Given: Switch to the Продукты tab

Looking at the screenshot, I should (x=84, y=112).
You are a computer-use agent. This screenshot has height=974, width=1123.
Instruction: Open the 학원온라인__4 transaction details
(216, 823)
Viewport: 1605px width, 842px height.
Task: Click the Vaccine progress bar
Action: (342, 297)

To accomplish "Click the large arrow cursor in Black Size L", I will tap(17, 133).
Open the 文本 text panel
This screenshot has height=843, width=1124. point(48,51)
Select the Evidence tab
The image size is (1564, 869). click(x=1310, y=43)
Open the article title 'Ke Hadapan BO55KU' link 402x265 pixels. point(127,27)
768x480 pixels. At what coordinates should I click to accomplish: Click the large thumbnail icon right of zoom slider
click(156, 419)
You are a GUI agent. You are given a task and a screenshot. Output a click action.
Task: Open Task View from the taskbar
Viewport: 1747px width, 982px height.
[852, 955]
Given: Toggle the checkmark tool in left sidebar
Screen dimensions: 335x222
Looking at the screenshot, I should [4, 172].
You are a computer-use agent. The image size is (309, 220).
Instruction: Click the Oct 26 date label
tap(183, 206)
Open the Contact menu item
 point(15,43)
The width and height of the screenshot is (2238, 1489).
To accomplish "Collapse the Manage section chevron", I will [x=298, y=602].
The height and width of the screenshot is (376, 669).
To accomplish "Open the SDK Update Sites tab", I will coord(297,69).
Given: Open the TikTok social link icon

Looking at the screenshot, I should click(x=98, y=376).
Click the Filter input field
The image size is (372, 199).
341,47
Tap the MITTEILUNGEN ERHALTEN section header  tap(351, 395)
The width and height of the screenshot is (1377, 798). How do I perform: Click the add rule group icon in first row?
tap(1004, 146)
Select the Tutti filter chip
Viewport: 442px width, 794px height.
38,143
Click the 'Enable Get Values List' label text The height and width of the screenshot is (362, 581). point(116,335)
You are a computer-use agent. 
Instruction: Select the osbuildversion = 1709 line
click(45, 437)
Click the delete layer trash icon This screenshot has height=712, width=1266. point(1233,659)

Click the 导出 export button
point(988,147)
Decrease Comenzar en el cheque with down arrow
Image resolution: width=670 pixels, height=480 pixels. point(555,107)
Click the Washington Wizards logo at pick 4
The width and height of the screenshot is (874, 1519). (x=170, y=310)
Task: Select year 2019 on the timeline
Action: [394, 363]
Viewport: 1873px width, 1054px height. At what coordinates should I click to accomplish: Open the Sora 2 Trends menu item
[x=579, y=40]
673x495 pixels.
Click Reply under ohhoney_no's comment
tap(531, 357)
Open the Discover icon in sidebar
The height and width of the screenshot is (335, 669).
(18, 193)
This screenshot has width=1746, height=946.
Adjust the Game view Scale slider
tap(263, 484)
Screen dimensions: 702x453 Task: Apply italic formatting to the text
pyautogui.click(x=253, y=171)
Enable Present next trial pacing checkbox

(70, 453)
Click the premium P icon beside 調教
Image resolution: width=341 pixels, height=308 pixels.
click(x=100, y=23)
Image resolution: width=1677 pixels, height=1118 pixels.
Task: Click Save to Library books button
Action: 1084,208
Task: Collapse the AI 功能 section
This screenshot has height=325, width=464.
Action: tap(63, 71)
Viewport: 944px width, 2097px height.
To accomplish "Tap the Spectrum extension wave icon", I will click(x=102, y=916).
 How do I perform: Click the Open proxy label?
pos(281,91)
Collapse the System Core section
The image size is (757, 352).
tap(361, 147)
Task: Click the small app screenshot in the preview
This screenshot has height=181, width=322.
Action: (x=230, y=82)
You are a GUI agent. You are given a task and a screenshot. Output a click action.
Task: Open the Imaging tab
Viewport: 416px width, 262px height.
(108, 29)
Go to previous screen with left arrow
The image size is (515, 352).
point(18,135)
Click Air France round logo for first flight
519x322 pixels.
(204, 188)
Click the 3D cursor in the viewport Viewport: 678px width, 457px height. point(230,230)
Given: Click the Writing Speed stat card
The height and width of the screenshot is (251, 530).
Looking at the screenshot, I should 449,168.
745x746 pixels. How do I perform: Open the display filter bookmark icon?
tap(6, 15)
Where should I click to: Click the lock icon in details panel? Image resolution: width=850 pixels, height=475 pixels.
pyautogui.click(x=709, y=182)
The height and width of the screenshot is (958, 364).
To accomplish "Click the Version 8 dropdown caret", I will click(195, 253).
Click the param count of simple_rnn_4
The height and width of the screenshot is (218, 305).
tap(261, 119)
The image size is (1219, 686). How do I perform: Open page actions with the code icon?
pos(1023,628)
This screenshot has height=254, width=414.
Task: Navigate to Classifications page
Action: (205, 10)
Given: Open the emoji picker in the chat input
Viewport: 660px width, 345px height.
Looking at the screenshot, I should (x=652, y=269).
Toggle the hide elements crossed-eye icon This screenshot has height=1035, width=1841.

* WHAT TO WORK ON *
Copy the rows word for word, from the line with "Given: Open the emoji" through the end of the rows.

* THE RESPONSE *
Given: Open the emoji picker in the chat input
Viewport: 660px width, 345px height.
Looking at the screenshot, I should (x=652, y=269).
Toggle the hide elements crossed-eye icon This screenshot has height=1035, width=1841.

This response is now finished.